Measles: A Patient’s Perspective
- By Trudie Mitschang
WHEN THEIR youngest son Max became ill with measles in 1995, Rüdiger Schoenbohm and his wife, Anke, were naturally concerned. Max was only 6 months old and still too young to have been vaccinated. He spent several days with a high fever that led to serious complications; his lungs got infected, he developed a dry cough and struggled to breathe. “We were worried, of course, but had no clue how serious things actually were,” recalls Rüdiger. “After a few weeks, everything was over. Max had recovered and as spring came around, our vivid, high-energy boy was back.
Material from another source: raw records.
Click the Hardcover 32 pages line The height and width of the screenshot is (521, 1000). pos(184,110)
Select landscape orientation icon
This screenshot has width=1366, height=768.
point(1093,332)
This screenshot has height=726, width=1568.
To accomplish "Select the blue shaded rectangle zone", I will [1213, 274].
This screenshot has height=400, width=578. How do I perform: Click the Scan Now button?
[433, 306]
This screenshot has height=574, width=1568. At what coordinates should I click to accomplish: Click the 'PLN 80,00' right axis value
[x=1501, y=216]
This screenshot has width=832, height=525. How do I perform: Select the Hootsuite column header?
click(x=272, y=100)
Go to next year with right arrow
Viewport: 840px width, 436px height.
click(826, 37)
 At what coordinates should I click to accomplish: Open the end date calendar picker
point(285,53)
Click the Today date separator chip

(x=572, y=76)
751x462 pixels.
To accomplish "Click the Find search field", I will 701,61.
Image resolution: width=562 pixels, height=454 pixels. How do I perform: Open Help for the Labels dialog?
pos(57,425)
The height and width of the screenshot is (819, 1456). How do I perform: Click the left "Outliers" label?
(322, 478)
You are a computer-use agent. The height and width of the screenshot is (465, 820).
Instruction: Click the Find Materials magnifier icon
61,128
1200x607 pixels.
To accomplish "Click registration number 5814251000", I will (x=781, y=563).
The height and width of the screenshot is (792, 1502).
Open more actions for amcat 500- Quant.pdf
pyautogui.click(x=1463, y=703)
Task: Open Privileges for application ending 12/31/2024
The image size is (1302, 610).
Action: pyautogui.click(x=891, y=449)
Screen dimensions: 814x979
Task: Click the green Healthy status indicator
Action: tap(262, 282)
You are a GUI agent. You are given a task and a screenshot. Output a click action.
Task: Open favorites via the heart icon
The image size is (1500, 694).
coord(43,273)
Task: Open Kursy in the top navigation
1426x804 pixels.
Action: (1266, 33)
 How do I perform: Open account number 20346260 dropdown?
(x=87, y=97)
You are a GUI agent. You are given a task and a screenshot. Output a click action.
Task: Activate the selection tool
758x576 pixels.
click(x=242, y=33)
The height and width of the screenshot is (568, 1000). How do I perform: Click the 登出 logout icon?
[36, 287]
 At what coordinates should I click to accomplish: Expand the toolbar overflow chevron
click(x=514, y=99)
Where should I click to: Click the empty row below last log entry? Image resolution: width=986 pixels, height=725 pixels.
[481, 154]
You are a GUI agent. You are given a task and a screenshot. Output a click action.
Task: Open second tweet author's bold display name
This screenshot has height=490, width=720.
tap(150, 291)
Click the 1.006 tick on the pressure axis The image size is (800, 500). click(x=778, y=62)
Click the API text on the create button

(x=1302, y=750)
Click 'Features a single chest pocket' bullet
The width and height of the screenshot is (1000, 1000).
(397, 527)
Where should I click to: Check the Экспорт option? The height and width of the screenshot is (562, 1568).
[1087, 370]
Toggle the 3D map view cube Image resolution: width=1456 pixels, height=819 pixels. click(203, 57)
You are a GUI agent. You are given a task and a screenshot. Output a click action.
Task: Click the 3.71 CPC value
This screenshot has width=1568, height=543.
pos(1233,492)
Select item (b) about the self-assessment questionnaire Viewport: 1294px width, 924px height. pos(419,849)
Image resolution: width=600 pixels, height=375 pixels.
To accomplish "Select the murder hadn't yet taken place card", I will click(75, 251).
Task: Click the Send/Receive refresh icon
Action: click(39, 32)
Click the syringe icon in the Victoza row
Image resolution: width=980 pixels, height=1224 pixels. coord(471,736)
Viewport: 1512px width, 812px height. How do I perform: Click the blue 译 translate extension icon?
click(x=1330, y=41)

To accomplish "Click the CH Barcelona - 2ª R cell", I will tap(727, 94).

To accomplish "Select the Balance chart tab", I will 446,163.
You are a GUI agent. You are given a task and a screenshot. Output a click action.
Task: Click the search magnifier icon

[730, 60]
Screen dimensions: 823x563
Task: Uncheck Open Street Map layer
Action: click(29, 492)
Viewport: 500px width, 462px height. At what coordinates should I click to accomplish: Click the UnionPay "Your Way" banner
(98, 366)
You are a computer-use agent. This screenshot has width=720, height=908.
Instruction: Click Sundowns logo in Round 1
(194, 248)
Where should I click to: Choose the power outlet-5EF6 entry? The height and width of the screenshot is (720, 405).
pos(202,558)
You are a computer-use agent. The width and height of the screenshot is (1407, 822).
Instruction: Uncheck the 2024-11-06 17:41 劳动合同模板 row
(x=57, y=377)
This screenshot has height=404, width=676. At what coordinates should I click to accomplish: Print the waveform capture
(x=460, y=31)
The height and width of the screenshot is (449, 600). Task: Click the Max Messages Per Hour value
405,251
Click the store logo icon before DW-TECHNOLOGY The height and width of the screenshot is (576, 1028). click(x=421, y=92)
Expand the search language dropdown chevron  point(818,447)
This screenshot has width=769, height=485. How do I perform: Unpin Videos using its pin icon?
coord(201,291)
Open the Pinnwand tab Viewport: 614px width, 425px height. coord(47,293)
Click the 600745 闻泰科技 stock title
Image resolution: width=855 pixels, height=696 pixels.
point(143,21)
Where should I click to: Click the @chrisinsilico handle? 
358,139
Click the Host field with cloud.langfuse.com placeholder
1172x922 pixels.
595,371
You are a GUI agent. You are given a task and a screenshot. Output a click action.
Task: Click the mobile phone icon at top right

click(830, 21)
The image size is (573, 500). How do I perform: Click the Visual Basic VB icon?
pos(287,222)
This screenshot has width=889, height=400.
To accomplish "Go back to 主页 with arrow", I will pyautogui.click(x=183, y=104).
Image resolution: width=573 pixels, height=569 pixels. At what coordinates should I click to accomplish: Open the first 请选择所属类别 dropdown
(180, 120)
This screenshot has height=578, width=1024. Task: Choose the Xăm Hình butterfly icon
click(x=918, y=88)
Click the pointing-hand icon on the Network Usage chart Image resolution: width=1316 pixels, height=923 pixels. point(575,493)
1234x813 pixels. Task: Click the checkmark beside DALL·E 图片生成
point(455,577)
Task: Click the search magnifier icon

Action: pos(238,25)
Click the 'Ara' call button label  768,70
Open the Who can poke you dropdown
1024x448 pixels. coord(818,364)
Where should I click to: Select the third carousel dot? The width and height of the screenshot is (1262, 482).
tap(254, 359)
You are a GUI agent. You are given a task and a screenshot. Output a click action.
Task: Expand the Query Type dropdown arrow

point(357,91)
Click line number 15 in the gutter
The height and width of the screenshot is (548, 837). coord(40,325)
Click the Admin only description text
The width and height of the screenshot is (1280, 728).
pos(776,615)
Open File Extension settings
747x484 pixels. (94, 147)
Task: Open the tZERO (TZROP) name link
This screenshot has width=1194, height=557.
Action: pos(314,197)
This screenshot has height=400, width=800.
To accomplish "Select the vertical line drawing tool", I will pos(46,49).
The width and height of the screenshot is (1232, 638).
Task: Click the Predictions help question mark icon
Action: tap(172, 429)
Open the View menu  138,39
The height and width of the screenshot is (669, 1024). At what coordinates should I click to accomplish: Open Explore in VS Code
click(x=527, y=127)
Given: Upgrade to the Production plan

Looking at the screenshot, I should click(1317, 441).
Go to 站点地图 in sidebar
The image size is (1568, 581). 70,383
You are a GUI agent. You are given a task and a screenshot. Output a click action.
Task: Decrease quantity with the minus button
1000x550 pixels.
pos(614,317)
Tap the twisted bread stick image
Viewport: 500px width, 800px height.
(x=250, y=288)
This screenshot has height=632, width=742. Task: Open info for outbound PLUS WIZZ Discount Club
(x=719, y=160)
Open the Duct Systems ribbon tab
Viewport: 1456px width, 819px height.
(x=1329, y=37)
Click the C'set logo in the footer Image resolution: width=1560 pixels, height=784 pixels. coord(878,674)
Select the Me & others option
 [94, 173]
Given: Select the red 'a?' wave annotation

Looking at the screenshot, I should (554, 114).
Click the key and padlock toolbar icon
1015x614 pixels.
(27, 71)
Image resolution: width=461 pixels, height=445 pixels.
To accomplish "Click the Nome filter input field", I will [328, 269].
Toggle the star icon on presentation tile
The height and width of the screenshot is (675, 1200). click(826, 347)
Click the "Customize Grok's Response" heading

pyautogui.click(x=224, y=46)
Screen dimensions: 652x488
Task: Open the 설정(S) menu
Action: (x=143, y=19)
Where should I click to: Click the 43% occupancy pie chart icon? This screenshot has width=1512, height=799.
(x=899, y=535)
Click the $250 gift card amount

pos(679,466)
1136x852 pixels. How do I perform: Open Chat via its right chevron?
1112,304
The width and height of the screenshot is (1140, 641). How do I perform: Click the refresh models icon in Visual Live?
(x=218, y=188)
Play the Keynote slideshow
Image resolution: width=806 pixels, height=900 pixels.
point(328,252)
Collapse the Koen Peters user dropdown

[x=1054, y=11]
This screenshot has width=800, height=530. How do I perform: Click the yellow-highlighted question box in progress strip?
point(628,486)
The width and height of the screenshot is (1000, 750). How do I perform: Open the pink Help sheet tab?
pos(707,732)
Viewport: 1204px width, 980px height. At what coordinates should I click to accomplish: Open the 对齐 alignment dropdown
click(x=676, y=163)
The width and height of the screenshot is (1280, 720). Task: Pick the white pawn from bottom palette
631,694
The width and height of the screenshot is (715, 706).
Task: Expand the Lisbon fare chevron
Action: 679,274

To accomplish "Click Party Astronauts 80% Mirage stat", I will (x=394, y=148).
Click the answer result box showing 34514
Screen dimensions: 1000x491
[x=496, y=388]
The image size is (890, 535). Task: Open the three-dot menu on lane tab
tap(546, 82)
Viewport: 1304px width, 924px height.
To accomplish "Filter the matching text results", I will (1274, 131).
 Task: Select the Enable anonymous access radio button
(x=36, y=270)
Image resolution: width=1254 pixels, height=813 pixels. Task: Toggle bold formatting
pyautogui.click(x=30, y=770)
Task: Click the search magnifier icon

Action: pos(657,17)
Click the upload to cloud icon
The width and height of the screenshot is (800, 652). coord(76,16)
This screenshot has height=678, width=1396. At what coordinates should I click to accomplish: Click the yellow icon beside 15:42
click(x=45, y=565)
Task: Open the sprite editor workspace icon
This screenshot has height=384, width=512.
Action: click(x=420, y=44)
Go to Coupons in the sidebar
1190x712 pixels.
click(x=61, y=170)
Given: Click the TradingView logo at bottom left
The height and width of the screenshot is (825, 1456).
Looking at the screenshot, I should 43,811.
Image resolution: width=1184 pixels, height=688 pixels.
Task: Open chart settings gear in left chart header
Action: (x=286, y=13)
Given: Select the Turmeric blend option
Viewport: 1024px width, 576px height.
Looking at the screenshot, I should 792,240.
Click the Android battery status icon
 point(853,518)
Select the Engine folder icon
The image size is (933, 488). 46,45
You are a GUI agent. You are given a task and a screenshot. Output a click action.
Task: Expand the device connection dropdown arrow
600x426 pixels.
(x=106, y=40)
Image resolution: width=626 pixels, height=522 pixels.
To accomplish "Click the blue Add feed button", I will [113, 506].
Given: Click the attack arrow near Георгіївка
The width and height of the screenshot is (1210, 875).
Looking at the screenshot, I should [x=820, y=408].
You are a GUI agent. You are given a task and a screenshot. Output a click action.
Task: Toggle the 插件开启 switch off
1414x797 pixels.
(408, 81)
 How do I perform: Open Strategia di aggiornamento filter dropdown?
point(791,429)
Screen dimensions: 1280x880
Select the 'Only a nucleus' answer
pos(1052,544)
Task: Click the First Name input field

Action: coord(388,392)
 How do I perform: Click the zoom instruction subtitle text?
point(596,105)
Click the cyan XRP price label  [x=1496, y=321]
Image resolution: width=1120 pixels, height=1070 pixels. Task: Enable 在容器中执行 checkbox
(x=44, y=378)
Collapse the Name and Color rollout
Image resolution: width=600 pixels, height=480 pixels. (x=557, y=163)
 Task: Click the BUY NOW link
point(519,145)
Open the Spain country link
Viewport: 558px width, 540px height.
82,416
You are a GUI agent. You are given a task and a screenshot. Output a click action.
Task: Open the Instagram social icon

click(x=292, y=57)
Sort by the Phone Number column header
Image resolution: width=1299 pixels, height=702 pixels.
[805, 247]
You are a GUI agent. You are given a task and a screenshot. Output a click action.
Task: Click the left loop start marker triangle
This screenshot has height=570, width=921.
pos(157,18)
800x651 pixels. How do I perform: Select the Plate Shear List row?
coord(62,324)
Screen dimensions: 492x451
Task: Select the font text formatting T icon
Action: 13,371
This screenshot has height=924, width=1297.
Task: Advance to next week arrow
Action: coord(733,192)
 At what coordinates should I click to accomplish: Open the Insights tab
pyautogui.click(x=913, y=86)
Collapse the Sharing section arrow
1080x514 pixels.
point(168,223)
What we did not know back then was that a much more serious complication was on the way.”
Max was in third grade when he began to struggle in math. Initially, his parents thought he was dealing with attention and concentration issues, but that’s when the seizures started. “In October 2004, the first seizure occurred,” explained Rüdiger. “Max would suddenly stop what he was doing and he would just sit and stare. Sometimes for just a few seconds, or other times a minute or more. When the seizure was over, he could not remember anything. We later learned this kind of seizure is called ‘absence.’”
The doctors told the Schoenbohms that sometimes children develop this kind of epilepsy when they are just about to enter puberty. But a short time later, Max underwent an electroencephalogram (EEG) that showed severe abnormalities in his brain. The doctors tried to control the seizures with a special mix of anticonvulsants that minimized the attacks for a few weeks, but then the seizures came back with a vengeance.
“The doctors sent us to one of the best epilepsy centers in Germany where they only needed a few examinations to confirm their worst suspicions: Max was diagnosed with subacute sclerosing panencephalitis (SSPe), a late complication of an early age measles infection. SSPe is rare, but fatal — without exception. It was very hard for us to believe they were talking about our bright, vivacious 10-year-old boy.”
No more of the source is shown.